** Exercise **
Reproduce every line of the entries below verbatim, leaving the pictures out of your copy.

** The records **
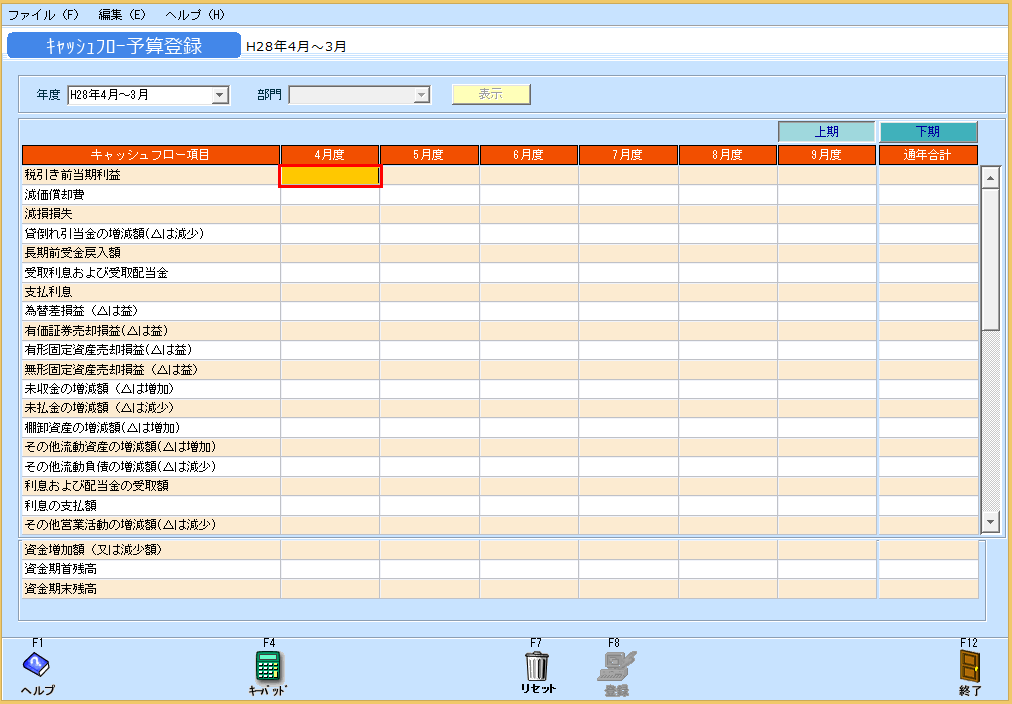This screenshot has width=1012, height=704.
Task: Click the F7 リセット trash icon
Action: pyautogui.click(x=537, y=666)
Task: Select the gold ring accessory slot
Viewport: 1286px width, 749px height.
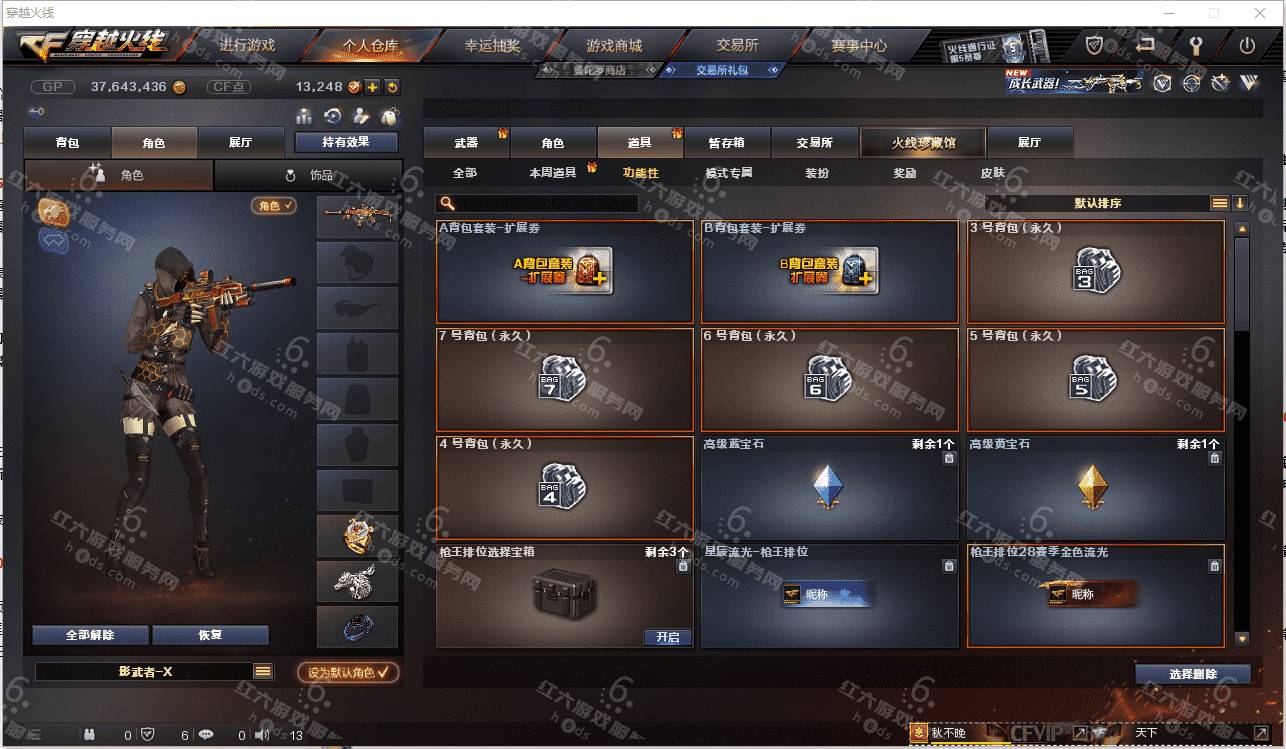Action: click(x=358, y=537)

** Response below **
This screenshot has width=1012, height=704.
Task: Click the F7 リセット trash icon
Action: pyautogui.click(x=537, y=666)
Task: Select the gold ring accessory slot
Viewport: 1286px width, 749px height.
Action: click(x=358, y=537)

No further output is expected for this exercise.